[COUP DE CŒUR] Jusqu’À La Garde, de Xavier Legrand

Le pitch : Le couple Besson divorce. Pour protéger son fils d’un père qu’elle accuse de violences, Miriam en demande la garde exclusive. La juge en charge du dossier accorde une garde partagée au père qu’elle considère bafoué. Pris en otage entre ses parents, Julien va tout faire pour empêcher que le pire n’arrive.

Pour son premier film, Xavier Legrand écrit et réalise une œuvre coup de poing. À travers la séparation d’un couple, Jusqu’À La Garde scrute les échanges tendus et les conséquences vicieuses des accusations de violences, dans une atmosphère lourde et oppressante, qui contamine aussi bien les parents que les enfants.
J’ai découvert ce film sans réellement savoir de quoi il parlait, et dès le départ Xavier Legrand pose un décor anxiogène et instable, où chaque partie semble tirer la couverture à son avantage, si bien que la vérité devient aussi multiple que trouble et prend le spectateur au piège. Qui a tort, qui a raison ? À quel « jeu » joue le petit Julien ? Au fur et à mesure que le film avance, Jusqu’À La Garde fait grimper une tension palpable et pleine de doutes, laissant présager quelque chose de dérangeant et une réalité cachée. Le malaise qui emplit le film m’a accrochée à mon siège, l’histoire évolue si subtilement que l’intrigue se tisse presqu’en douce, avec un réalisme brutal et saisissant. En surface, il y a les éclats d’un homme qui semble brisé, un enfant pris entre deux feux et une ado qui ne pense qu’à s’échapper, mais c’est dans l’implicite que Jusqu’À La Garde prend aux tripes. Les échanges de regards, les discussions couvertes par la musique et l’anxiété permanente transforment les non-dits en des alarmes lancinantes et une peur grandissante… jusqu’au moment où le film explose.

Non seulement il parvient à traiter un sujet épineux avec force et sobriété, mais le film évite avec brio les clichés, l’excès démonstratif et le mélodrame. En se posant comme un simple observateur, le film de Xavier Legrand nous place comme un témoin lambda, plongé dans le doute et presque manipulé par cette tranche de vie prise en cours de route. C’est le réalisme sans fard du traitement et le choix osé d’éviter le sentimentalisme qui rend l’ensemble aussi prenant, car Jusqu’À La Garde reste en surface et ne fait que contempler sans prendre parti. Du coup, en tant que spectateur, on est partagé par le doute et happé dans cette sphère nourrie par l’appréhension.
Toute la tension contenue dès l’ouverture nous emprisonne habilement dans ce huis-clos familial éprouvant et incertain, et quand le film bascule, le choc est extrêmement violent, brutal et imprévisible. Xavier Legrand a réalisé un véritable coup de maître autour d’un sujet aussi douloureux que difficile, avec un sens aiguisé de la narration et une mesure exacte du poids dramatique de son histoire. Alors que la tension montre crescendo avec une maîtrise incroyable, le final est à la fois une épreuve mais surtout une véritable libération aussi bien à l’écran que pour le spectateur. Quelle claque !
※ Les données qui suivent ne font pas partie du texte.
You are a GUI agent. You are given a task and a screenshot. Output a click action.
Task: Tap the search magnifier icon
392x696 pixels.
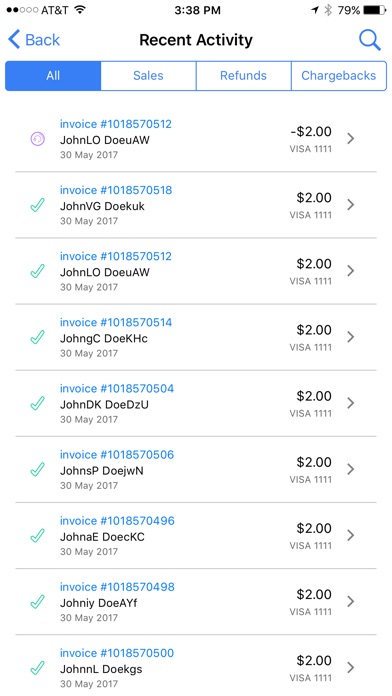point(370,40)
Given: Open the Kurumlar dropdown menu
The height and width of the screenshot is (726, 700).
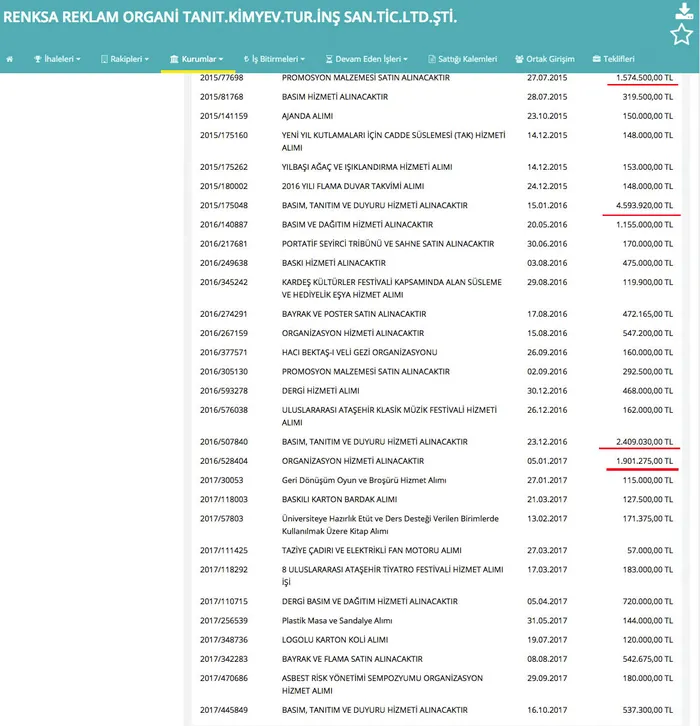Looking at the screenshot, I should [196, 59].
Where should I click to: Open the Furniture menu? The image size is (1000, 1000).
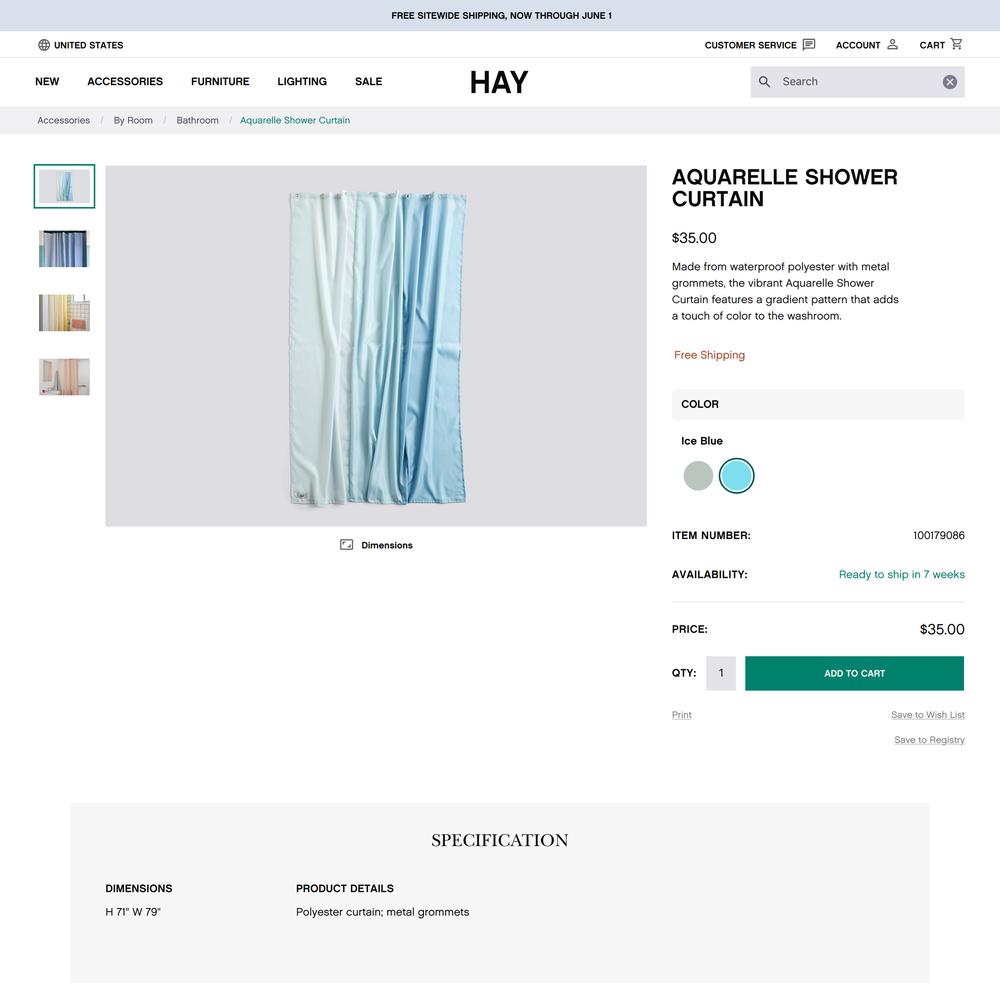coord(220,82)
Au casting, Xavier retrouve le duo avec lequel il avait déjà travaillé pour un court-métrage en 2012 : Léa Drucker (Arrêtez-Moi Là, Le Bureau des Légendes…) et Denis Ménochet (Assassin’s Creed, La Danseuse…) sont excellents et tellement justes à chaque instant. Autour d’eux, le jeune Thomas Gioria est bluffant, tandis que Mathilde Auneveux est prometteuse, mais elle se retrouve avec un personnage un peu en retrait et une storyline inachevée.

En conclusion, quand j’ai vu ce film j’en suis ressortie sous le choc, vraiment secouée et bouche bée. Éprouvant, bouleversant et nourri par une tension croissante, Jusqu’À La Garde explore un sujet vicieux et sensible avec une justesse incroyable. Xavier Legrand signe un premier film remarquable, qui prend aux tripes et ne relâche jamais la pression jusqu’aux dernières minutes explosives et véritablement crispantes, avant de tout relâcher avec un générique final noir et silencieux. Le calme après une tempête admirablement bien orchestrée. À voir absolument.